Они — вежливые. Это аксиома. За это, как говаривал один мой знакомый, мы их ненавидим (да и не только за это). Впрочем, и американцы дают волю чувствам. В музыкальном магазине крошечная темнокожая девчушка у кассы таким тоном сказала мне непременное «приветкакдела», что я сразу понял (мы по этой части понятливые) — нас много, а она одна. Странное дело — мне почему-то стало чуть менее одиноко. Может, потому, что домом повеяло?
Они — патриоты. И это тоже аксиома. По количеству флагов на один автомобиль, дом, штаны, овощ или фрукт, душу населения… эх, да что там перечислять… Да, за это мы их тоже почему-то недолюбливаем. Покупаешь, к примеру, помидоры. Круглые, красные, с зелёными веточками — как на картинках. На каждый помидор наклеен крошечный бумажный овальчик не больше ногтя на мизинце. На овальчике, само собой, гордо реет. Хорошо хоть они кисловатые на вкус. Это помогает легче переносить нелёгкое, ох и нелёгкое чувство… Ну да бог с ней, с нелюбовью — всё равно её рационально не объяснить. Но иногда случается и на нашей улице праздник. Прохожу как-то мимо небольшой фирмы по ремонту квартир. Над входом, как водится, висит звёздно-полосатое полотнище размером с многоспальную кровать, а под полотнищем название фирмы, а уж под названием написано… до боли знакомое измученному ремонтами российскому квартировладельцу словосочетание «Европейское качество». Ошиблись? Недосмотрели? А может (ну, может?!) комплексуют, как мы? Да разве ж они признаются? Мы бы точно не признались.

ИСХОДНЫЕ ДАННЫЕ ->

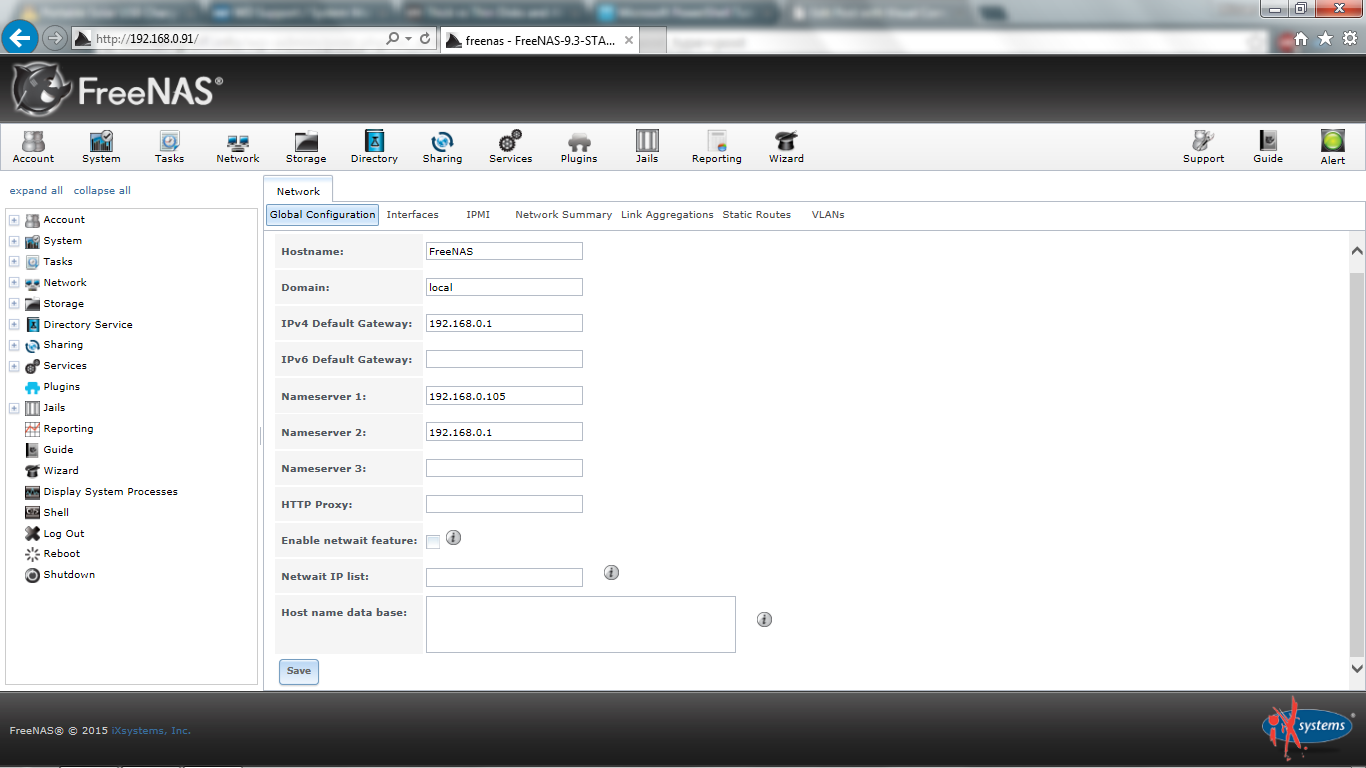Image resolution: width=1366 pixels, height=768 pixels.
Task: Launch the Wizard from the toolbar
Action: (x=786, y=146)
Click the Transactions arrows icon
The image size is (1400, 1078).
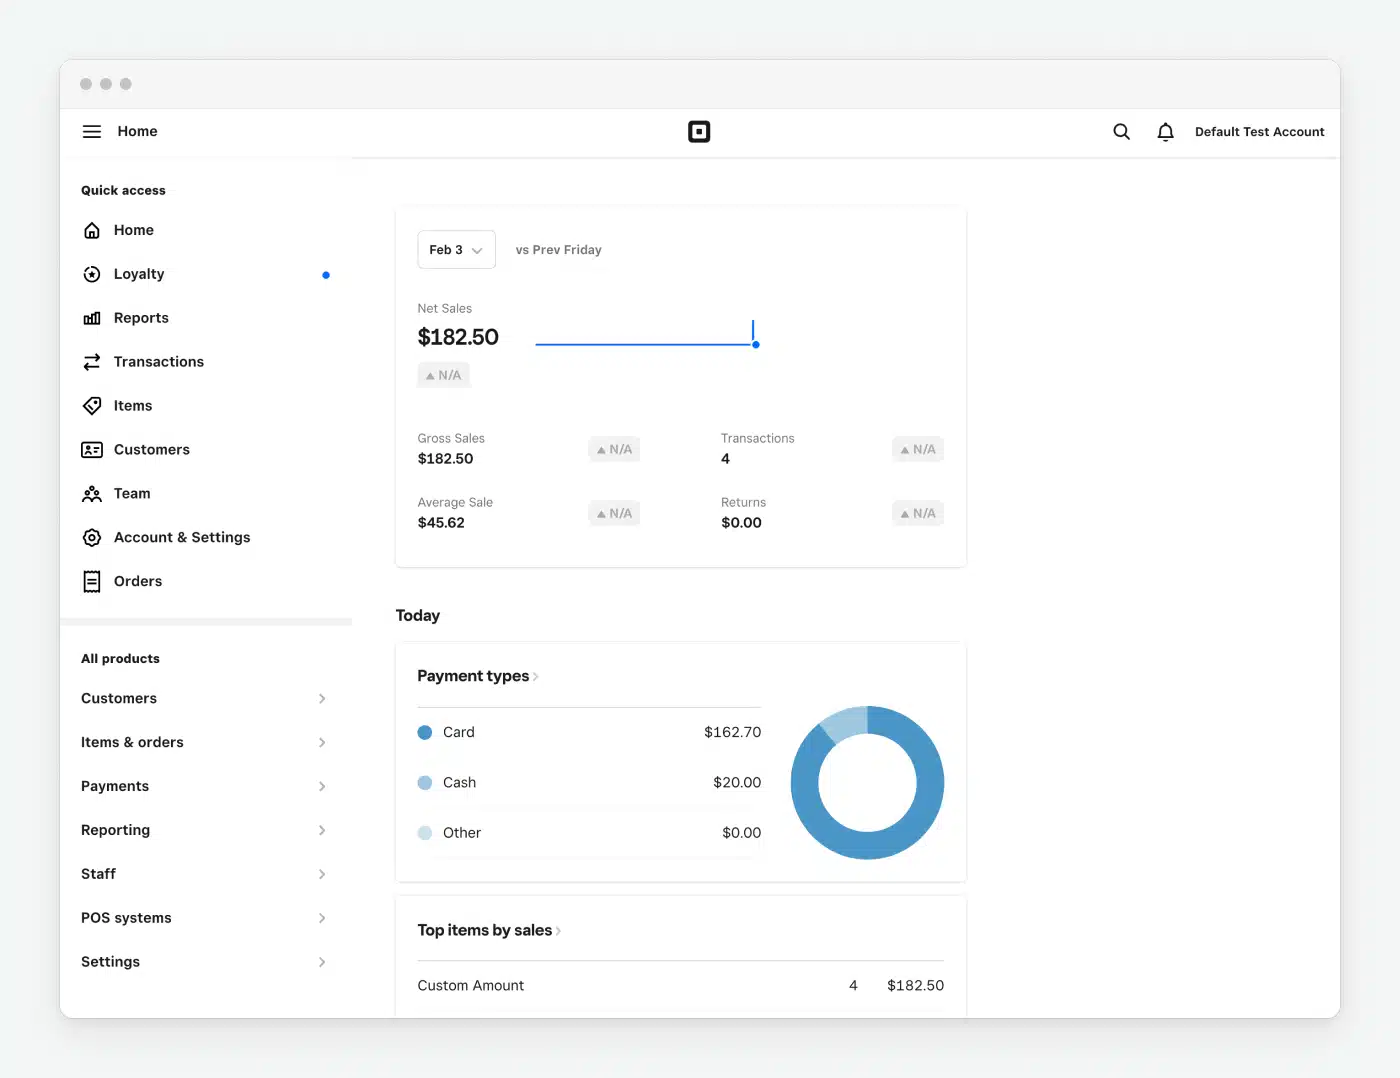coord(92,362)
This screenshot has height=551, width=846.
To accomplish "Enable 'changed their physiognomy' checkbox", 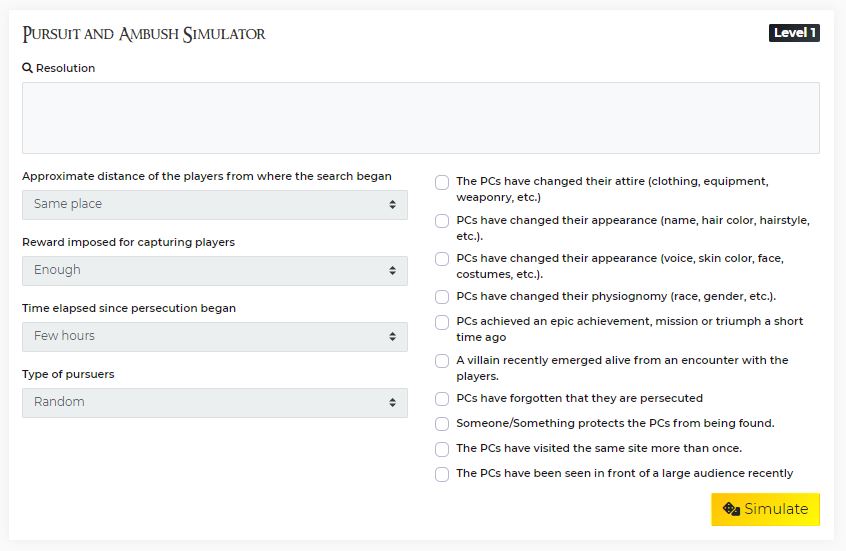I will tap(442, 297).
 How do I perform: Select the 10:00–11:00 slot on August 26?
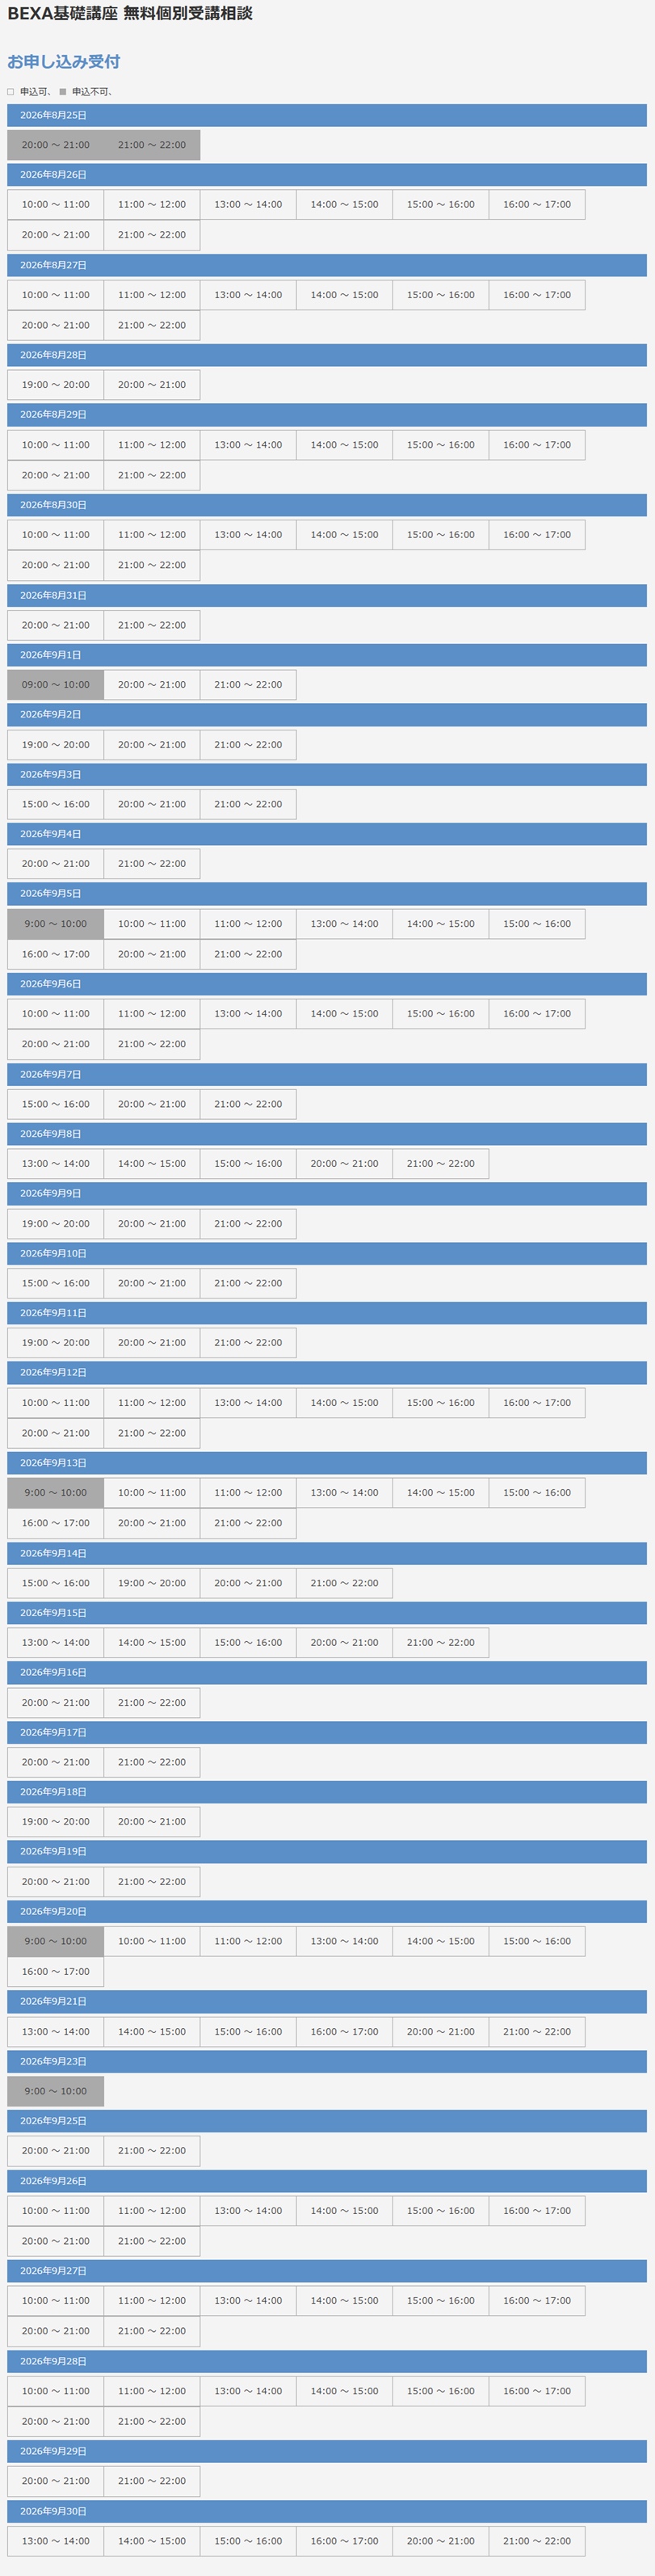[56, 205]
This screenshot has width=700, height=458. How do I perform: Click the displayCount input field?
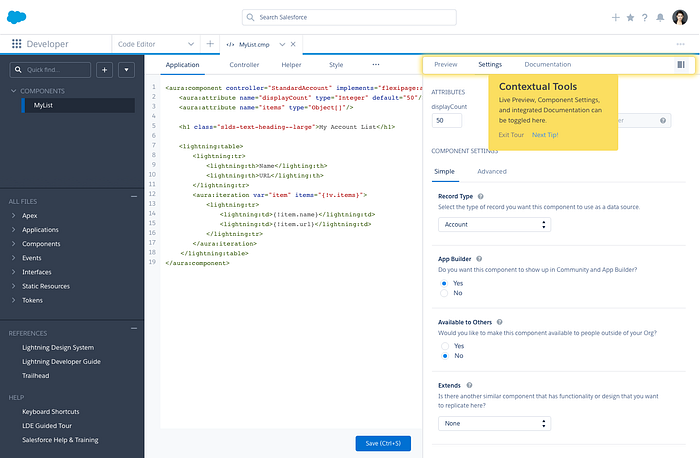click(446, 120)
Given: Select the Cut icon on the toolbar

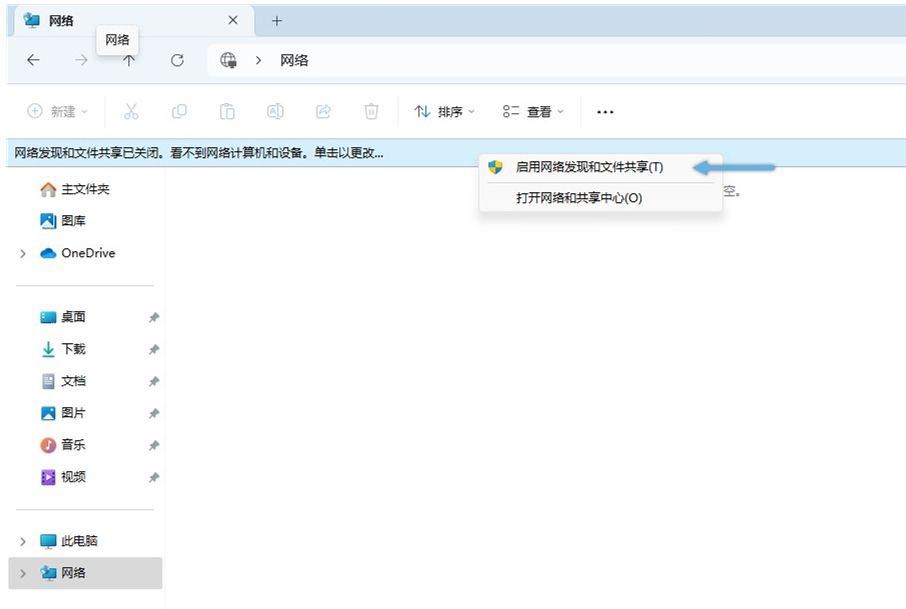Looking at the screenshot, I should point(131,111).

ПОРЯДОК ВЫПОЛНЕНИЯ -> Что, согласно фрагменту текста, было написано под названием фирмы по ремонту квартир? Строки представляют собой отдельный материал и с фрагментом текста не связаны.

ПИСЬМЕННЫЙ ОТВЕТ -> Под названием фирмы было написано «Европейское качество».